4.2 Qualitative assessment

The proposed methodology is qualitatively assessed, through the reconstruction quality (Sects. 4.2.1 for the private real-world PCBA dataset and 4.2.3 for the public MVTEC-AD datasets), and through a Visual Turing Test for the PCBA in Sect. 4.2.2.

4.2.1 PCBA reconstruction quality

Fig. 6
figure 6

(Color online) Two sets of original images (1st column) with the defect highlighted (red frame), reconstructed images (2nd column) with the recovered pixels highlighted (green frame), difference images (3rd column) and patch images (4th column) for 10 different zoomed areas (\(\approx X10\)) of the PCBA dataset (placed in rows). The first row shows anomaly-free areas unlike the four last rows, where a defect is observed. The left set shows component defects, and the right set shows solder defects

A first way to evaluate the anomaly detection method proposed is to visually check how the original defects are recovered. Figure 6 shows several zoomed area examples where PCBA images contain anomalies that are correctly recovered, thanks to the VQGAN implementation. The reconstruction, difference, and abnormal patches estimation images are presented. The left set of images illustrates very small component shifts or absence, and the right set shows slight solder defects. We can see that the defects are correctly recovered (2nd column of each sets), proving the reconstruction efficiency for such complex data. The input data distribution is well followed for normal areas (first row of the figure), yielding low pixel differences (3rd column of each sets) after reconstruction. This statement means that the reconstruction model does not fall into the posterior collapse problem as it was the case in our previous work (Bougaham et al., 2021). The probable cause was a stronger generator that always generated a quasi-identical image for any input image, whatever the latent vector variations. This limitation, which yielded a unique golden sample, is now solved.
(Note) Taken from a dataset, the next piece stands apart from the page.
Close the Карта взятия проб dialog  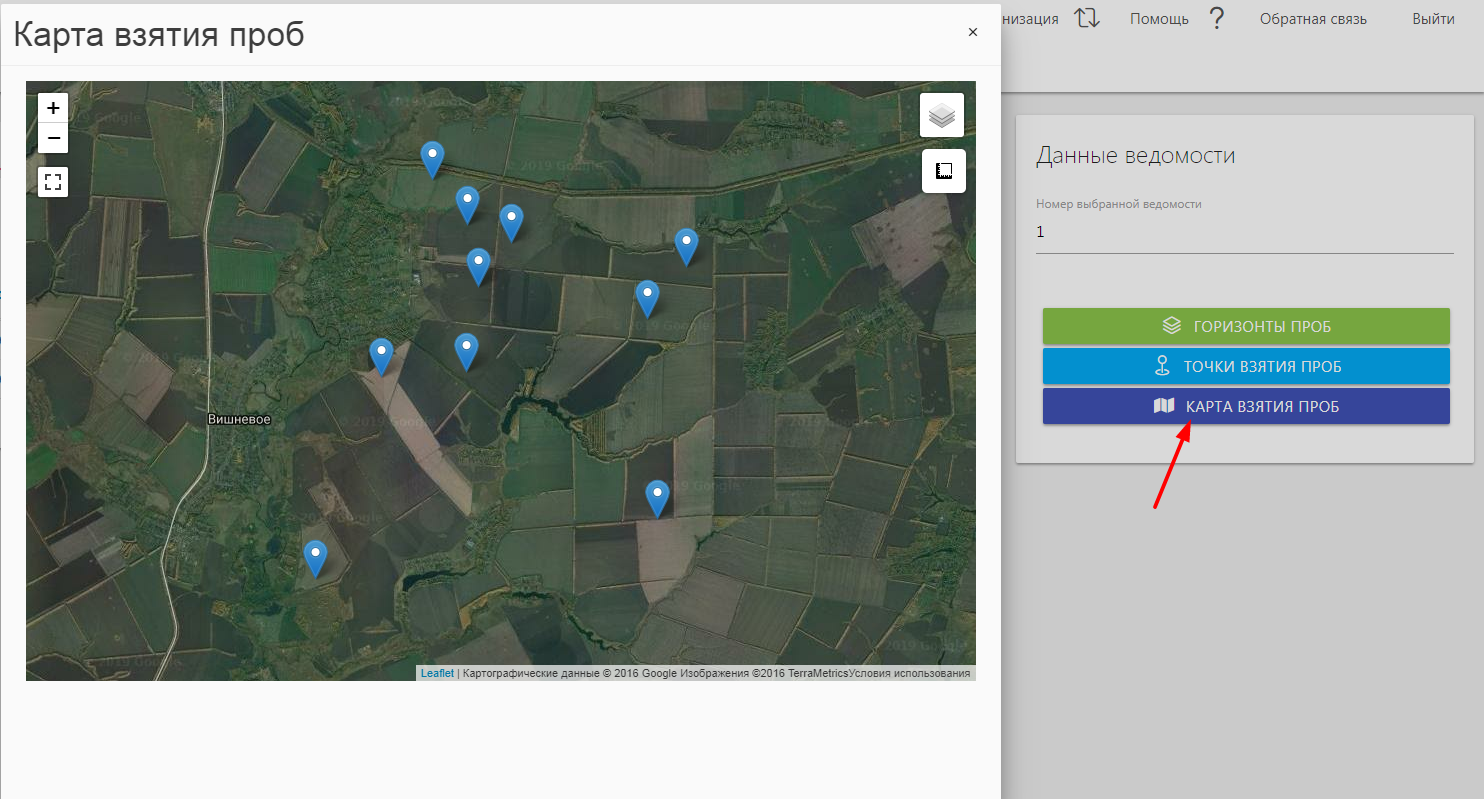point(972,32)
Another step forward is the possibility of reconstructing very small anomalies, thanks to the \(1024 \times 1024\) resolution. The VQGAN architecture makes it possible to consider an entire high-resolution input image at once, instead of patching it with a lower resolution, as it is the case for the f-AnoGAN (Schlegl et al., 2019) method, for instance. Therefore, difficulties of a challenging dataset like the PCBA one (small components in an information-rich global image) in the industrial context (entire image needed to evaluate the method with confidence before going into production) can be overcome.

Fig. 7
figure 7

(Color online) Abnormal patches estimation with (left image) and without (right image) the weighting technique. The abnormal patches estimation (false positives on the left unblurred red-framed area) disappears with this technique, focusing on true positives (right unblurred white framed area). Some parts of the images have been anonymized (material under intellectual property)
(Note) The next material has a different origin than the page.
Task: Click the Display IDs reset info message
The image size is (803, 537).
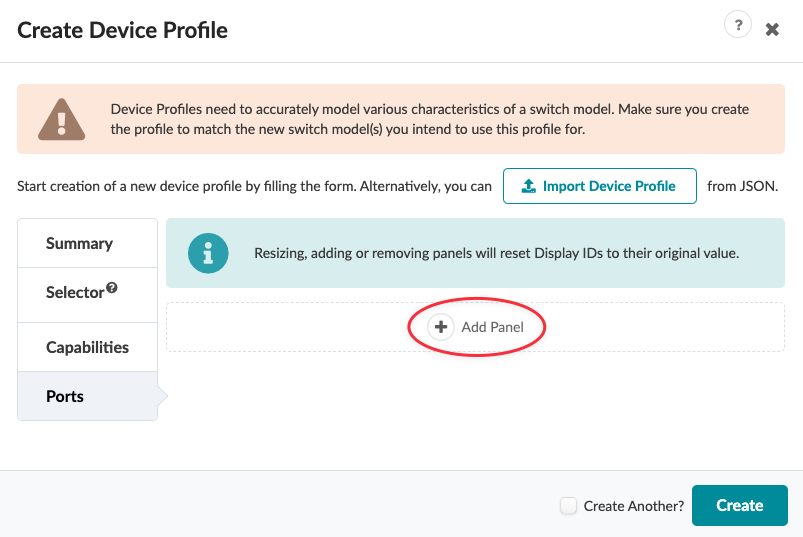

Regarding the overall difference images, we can state that some specific zones are always noisy due to the normal variability of the dataset (marking on the components, reflections on large solder pads, details on the 2D serial number barcode that highly change, image by image). However, thanks to the weighting method, these false-positive differences are reduced, letting the GanoDIP-like technique choose the true positives. Figure 7 shows the relevance of this technique, which can only be applied with an adjusted position pre-processing task (here thanks to fiducial reference centering). We can appreciate how the focus on abnormal areas is improved when the weighting technique is applied, selecting the suitable p most different pixels (and thus the right q highest FID patches), by reducing this difference when a high normal variation has been previously observed. This improvement is important when distance metrics will be used for the composite anomaly score (signal noise ratio increased).

Fig. 8
figure 8

(Color online) Zoomed area (\(\approx X10\)) of a normal product image (left-green-framed 1st image) and an abnormal product image (right-red-framed image). One can see in the abnormal image that the input (2nd image) presents a pretty large defect (absence components), reconstructed with artefacts (3rd image) but still well patched (4th image)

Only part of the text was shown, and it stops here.